┌─ Information supplied
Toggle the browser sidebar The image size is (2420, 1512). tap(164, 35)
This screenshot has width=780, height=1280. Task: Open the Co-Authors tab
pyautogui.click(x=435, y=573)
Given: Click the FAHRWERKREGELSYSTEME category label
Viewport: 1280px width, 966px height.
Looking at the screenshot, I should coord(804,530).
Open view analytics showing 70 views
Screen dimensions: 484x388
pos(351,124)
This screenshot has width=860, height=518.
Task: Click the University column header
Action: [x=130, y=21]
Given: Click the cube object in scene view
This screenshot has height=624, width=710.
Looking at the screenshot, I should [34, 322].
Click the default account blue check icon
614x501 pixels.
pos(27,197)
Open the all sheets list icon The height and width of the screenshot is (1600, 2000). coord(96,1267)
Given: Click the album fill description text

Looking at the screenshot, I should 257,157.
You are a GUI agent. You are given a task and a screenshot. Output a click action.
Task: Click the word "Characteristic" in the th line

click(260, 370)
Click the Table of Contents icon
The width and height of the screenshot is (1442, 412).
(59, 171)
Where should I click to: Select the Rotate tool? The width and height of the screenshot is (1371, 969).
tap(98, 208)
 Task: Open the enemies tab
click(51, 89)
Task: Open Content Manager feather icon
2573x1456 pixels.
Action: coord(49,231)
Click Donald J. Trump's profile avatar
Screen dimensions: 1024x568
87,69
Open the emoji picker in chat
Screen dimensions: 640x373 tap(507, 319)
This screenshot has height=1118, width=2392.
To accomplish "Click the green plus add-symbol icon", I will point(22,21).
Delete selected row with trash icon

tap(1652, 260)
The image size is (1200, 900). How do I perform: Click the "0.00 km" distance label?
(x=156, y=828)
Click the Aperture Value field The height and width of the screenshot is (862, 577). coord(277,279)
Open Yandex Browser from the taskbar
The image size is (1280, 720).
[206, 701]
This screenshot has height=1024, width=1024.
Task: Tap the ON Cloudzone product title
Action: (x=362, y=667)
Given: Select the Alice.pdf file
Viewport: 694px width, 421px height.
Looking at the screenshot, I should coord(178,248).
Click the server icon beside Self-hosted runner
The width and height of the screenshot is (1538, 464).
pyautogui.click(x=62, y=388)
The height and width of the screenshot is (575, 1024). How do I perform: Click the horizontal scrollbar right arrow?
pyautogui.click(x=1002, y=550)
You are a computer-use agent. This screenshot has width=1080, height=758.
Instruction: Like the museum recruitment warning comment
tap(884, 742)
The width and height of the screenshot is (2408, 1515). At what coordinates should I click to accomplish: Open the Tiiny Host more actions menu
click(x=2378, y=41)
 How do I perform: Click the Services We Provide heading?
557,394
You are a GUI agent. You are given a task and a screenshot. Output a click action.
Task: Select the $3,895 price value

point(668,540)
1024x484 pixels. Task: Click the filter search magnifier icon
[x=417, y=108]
└─
Job
Return all of the records above verbatim, keeping every line unchanged and in its original order.

Reply
Toggle the browser sidebar The image size is (2420, 1512). tap(164, 35)
This screenshot has width=780, height=1280. Task: Open the Co-Authors tab
pyautogui.click(x=435, y=573)
Given: Click the FAHRWERKREGELSYSTEME category label
Viewport: 1280px width, 966px height.
Looking at the screenshot, I should coord(804,530).
Open view analytics showing 70 views
Screen dimensions: 484x388
pos(351,124)
This screenshot has width=860, height=518.
Task: Click the University column header
Action: [x=130, y=21]
Given: Click the cube object in scene view
This screenshot has height=624, width=710.
Looking at the screenshot, I should [34, 322].
Click the default account blue check icon
614x501 pixels.
pos(27,197)
Open the all sheets list icon The height and width of the screenshot is (1600, 2000). coord(96,1267)
Given: Click the album fill description text

Looking at the screenshot, I should 257,157.
You are a GUI agent. You are given a task and a screenshot. Output a click action.
Task: Click the word "Characteristic" in the th line

click(260, 370)
Click the Table of Contents icon
The width and height of the screenshot is (1442, 412).
(59, 171)
Where should I click to: Select the Rotate tool? The width and height of the screenshot is (1371, 969).
tap(98, 208)
 Task: Open the enemies tab
click(51, 89)
Task: Open Content Manager feather icon
2573x1456 pixels.
Action: coord(49,231)
Click Donald J. Trump's profile avatar
Screen dimensions: 1024x568
87,69
Open the emoji picker in chat
Screen dimensions: 640x373 tap(507, 319)
This screenshot has height=1118, width=2392.
To accomplish "Click the green plus add-symbol icon", I will point(22,21).
Delete selected row with trash icon

tap(1652, 260)
The image size is (1200, 900). How do I perform: Click the "0.00 km" distance label?
(x=156, y=828)
Click the Aperture Value field The height and width of the screenshot is (862, 577). coord(277,279)
Open Yandex Browser from the taskbar
The image size is (1280, 720).
[206, 701]
This screenshot has height=1024, width=1024.
Task: Tap the ON Cloudzone product title
Action: (x=362, y=667)
Given: Select the Alice.pdf file
Viewport: 694px width, 421px height.
Looking at the screenshot, I should coord(178,248).
Click the server icon beside Self-hosted runner
The width and height of the screenshot is (1538, 464).
pyautogui.click(x=62, y=388)
The height and width of the screenshot is (575, 1024). How do I perform: Click the horizontal scrollbar right arrow?
pyautogui.click(x=1002, y=550)
You are a computer-use agent. This screenshot has width=1080, height=758.
Instruction: Like the museum recruitment warning comment
tap(884, 742)
The width and height of the screenshot is (2408, 1515). At what coordinates should I click to accomplish: Open the Tiiny Host more actions menu
click(x=2378, y=41)
 How do I perform: Click the Services We Provide heading?
557,394
You are a GUI agent. You are given a task and a screenshot. Output a click action.
Task: Select the $3,895 price value

point(668,540)
1024x484 pixels. Task: Click the filter search magnifier icon
[x=417, y=108]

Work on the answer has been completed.